### Written request 1
Answer these questions about the forum thread on crane sightings.
(a) Where is shig heading to target cranes, and how soon?
(b) How many birds did rainbow hunter come home with after hunting in Portage La Prarie?
(c) How many cranes per scouting trip does slough report seeing, and where?
### Written request 2
Render the listing, starting at the line containing "Where should I click to: Click" and ending at the line containing "Action: [x=95, y=402]", as a two-column CSV with the columns instruction and coordinates. Give one row for each instruction, with the instruction's text and its answer each in one quoted field and any line breaks turned into spaces.

### Passage shown
+++++

# Where are the cranes??



## shig (Aug 23, 2005)

We are heading to SW Manitoba in 2 weeks to target cranes. Are they on the move yet or is anyone seeing any in Manitoba or northern ND yet??

Thanks
shig


----------



## northdakotakid (May 12, 2004)

Its 90 degrees... wait until there is a threat of frost... then they will start showing up. We have also ahd so many SE windy days, hence the hot weather that it may be a few more weeks before any numbers start moving.


----------



## rainbow hunter (Mar 6, 2009)

northdakotakid said:


> Its 90 degrees... wait until there is a threat of frost... then they will start showing up. We have also ahd so many SE windy days, hence the hot weather that it may be a few more weeks before any numbers start moving.


Just got back from hunting in Portage La Prarie, MB-- lot of cranes starting to show up. Lots came down on last north wind, as were snows. Came home with over 200 birds down, combination of ducks, snows and Canada's.. Very hot up there, so things are delayed. Birds didn't want to leave roosts, due to heat.

Plenty of mozquitos, whack, whack, whack-- 1000's killed-- unlimited bag limit on those buggers!


----------



## Benelliboy1715 (Feb 22, 2006)

Saw a few cranes around northern SD this weekend! anyone else seeing cranes around?


----------



## ej4prmc (Dec 3, 2004)

Look up and there they r!!!! by the hundreds


----------



## Benelliboy1715 (Feb 22, 2006)

anyone know where the main part of the crane migration is staging at? I've seen and heard around NE SD in the last week, but no real numbers yet. Just wondering if they are still in canada or if the birds are just spread out due to the weather in the past couple weeks.


----------



## slough (Oct 12, 2003)

Seeing several thousand per scouting trip in South Central North Dakota.


----------



## B.D.B. (Jan 9, 2008)

Did not see all too many on the ground, but I was near Pierre, South Dakota for a pheasant hunt and saw a huge migration on Wednesday. High and heading south, by the thousands. We were pushing a piece of CRP and must have seen 100 flocks in the same flight line. Don't know where they stopped but I hope this helps.


----------



## slough (Oct 12, 2003)

+++++

(Collected data entries)
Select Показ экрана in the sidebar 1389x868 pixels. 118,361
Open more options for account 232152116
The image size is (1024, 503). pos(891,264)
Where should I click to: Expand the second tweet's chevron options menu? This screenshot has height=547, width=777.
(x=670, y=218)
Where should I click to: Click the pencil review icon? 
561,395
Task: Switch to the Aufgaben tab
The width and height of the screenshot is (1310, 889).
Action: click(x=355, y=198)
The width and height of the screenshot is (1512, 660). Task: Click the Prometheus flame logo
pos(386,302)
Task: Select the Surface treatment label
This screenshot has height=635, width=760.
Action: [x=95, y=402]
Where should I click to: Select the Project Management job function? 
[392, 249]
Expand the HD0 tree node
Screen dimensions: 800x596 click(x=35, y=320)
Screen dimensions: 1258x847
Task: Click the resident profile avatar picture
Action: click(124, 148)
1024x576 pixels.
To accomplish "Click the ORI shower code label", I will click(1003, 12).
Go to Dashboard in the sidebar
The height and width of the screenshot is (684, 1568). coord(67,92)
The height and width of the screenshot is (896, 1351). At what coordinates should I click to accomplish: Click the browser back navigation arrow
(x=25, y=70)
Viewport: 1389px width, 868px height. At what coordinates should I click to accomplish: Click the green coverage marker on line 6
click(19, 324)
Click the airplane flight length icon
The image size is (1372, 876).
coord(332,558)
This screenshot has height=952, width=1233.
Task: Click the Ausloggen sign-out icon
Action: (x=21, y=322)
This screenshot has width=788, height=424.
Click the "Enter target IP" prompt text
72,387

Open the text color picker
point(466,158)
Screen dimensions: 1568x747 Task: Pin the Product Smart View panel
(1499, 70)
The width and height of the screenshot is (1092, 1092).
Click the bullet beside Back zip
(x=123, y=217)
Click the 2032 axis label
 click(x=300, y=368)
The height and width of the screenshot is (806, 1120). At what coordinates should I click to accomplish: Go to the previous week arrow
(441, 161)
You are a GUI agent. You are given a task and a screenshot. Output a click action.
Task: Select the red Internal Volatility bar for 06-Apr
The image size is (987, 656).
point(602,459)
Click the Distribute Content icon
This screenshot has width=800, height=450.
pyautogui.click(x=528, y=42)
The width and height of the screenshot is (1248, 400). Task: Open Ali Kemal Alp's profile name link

+++++

### Full solution 1
(a) SW Manitoba, in 2 weeks.
(b) Over 200 birds, a combination of ducks, snows and Canada's.
(c) Several thousand per scouting trip, in South Central North Dakota.

### Full solution 2
instruction,coordinates
"Where should I click to: Click the pencil review icon?","561,395"
"Task: Switch to the Aufgaben tab The width and height of the screenshot is (1310, 889).","Action: click(x=355, y=198)"
"The width and height of the screenshot is (1512, 660). Task: Click the Prometheus flame logo","pos(386,302)"
"Task: Select the Surface treatment label This screenshot has height=635, width=760.","Action: [x=95, y=402]"